══ Information supplied ══
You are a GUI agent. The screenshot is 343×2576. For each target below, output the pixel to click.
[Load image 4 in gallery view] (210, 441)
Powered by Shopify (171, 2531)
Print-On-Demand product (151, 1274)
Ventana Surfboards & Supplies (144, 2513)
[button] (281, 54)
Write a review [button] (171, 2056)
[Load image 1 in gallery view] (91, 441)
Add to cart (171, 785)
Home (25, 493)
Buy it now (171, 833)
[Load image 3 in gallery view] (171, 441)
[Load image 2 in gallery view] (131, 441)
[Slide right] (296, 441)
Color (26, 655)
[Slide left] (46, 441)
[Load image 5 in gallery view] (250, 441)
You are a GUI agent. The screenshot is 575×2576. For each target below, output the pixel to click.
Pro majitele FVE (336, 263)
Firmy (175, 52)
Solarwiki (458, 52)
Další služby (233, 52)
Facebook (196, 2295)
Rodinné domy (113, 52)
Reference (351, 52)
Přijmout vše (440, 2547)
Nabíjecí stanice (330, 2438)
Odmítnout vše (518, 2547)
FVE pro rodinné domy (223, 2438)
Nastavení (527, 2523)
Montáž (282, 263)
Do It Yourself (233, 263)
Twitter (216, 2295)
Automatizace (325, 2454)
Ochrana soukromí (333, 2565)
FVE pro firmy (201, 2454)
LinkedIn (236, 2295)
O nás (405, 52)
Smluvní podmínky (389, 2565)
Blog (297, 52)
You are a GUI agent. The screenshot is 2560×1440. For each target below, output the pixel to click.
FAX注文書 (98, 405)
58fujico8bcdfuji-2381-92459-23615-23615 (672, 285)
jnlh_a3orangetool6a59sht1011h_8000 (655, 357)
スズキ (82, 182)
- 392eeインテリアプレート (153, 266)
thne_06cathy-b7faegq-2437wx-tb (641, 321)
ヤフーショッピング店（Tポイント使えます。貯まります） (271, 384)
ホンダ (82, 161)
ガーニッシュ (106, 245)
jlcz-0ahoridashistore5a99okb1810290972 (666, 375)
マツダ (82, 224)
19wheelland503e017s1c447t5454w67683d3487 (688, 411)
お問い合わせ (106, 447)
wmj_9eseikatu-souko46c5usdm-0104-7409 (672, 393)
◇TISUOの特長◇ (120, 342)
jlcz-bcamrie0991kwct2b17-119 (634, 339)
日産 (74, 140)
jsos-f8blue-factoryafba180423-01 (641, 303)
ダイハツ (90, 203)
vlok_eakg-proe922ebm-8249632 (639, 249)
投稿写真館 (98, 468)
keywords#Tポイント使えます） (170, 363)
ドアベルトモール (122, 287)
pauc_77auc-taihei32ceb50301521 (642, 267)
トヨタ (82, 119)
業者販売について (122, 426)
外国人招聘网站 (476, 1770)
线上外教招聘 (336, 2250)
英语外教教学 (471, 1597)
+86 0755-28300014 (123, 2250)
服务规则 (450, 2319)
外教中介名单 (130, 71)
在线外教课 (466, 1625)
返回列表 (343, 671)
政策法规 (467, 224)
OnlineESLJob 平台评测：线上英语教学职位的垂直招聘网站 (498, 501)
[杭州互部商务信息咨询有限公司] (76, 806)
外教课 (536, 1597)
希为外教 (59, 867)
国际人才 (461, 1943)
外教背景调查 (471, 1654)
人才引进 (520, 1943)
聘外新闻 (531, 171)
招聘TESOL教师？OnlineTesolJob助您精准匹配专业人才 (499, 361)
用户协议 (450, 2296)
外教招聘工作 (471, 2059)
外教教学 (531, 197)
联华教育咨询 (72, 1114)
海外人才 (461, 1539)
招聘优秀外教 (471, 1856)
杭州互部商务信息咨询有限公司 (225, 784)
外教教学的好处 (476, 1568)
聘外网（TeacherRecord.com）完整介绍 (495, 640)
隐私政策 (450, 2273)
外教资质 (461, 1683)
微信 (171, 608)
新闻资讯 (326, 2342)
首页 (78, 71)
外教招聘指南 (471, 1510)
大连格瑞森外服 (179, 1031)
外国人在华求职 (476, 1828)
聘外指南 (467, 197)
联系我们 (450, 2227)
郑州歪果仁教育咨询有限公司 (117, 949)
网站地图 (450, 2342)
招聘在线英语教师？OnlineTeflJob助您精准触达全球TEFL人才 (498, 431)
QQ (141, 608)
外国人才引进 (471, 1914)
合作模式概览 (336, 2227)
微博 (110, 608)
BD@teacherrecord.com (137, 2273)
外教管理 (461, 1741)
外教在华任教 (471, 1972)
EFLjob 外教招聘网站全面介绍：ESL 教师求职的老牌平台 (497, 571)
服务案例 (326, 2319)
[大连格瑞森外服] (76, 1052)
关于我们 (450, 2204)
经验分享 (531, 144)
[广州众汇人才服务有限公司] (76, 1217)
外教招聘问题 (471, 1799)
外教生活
═══
● **What you will do**
Find the word "gallery" in the entries and show each line where it is found.

● **Exercise output**
[Load image 4 in gallery view] (210, 441)
[Load image 1 in gallery view] (91, 441)
[Load image 3 in gallery view] (171, 441)
[Load image 2 in gallery view] (131, 441)
[Load image 5 in gallery view] (250, 441)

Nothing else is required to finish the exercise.